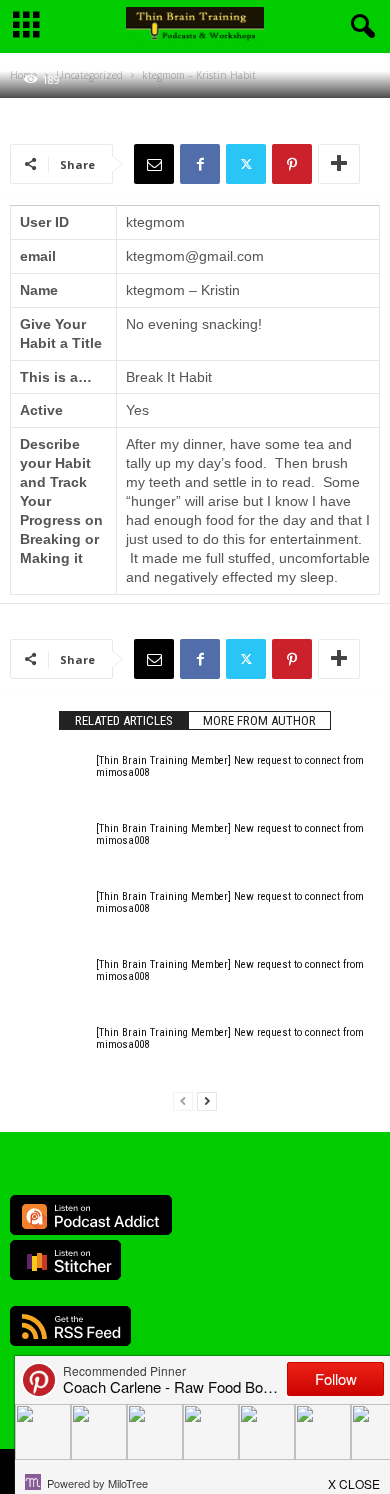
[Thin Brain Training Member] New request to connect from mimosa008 (230, 766)
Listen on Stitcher (65, 1260)
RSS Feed (70, 1326)
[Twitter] (246, 164)
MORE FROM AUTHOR (259, 720)
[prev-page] (183, 1101)
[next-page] (207, 1101)
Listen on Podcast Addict (91, 1215)
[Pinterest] (292, 164)
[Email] (154, 164)
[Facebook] (200, 164)
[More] (339, 164)
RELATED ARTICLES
_____
REQUIREMENT:
Repeat each entry precisely as it appears. Leave the pictures out.

WRITTEN SOLUTION:
[Thin Brain Training Member] New request to connect from mimosa008 (230, 766)
Listen on Stitcher (65, 1260)
RSS Feed (70, 1326)
[Twitter] (246, 164)
MORE FROM AUTHOR (259, 720)
[prev-page] (183, 1101)
[next-page] (207, 1101)
Listen on Podcast Addict (91, 1215)
[Pinterest] (292, 164)
[Email] (154, 164)
[Facebook] (200, 164)
[More] (339, 164)
RELATED ARTICLES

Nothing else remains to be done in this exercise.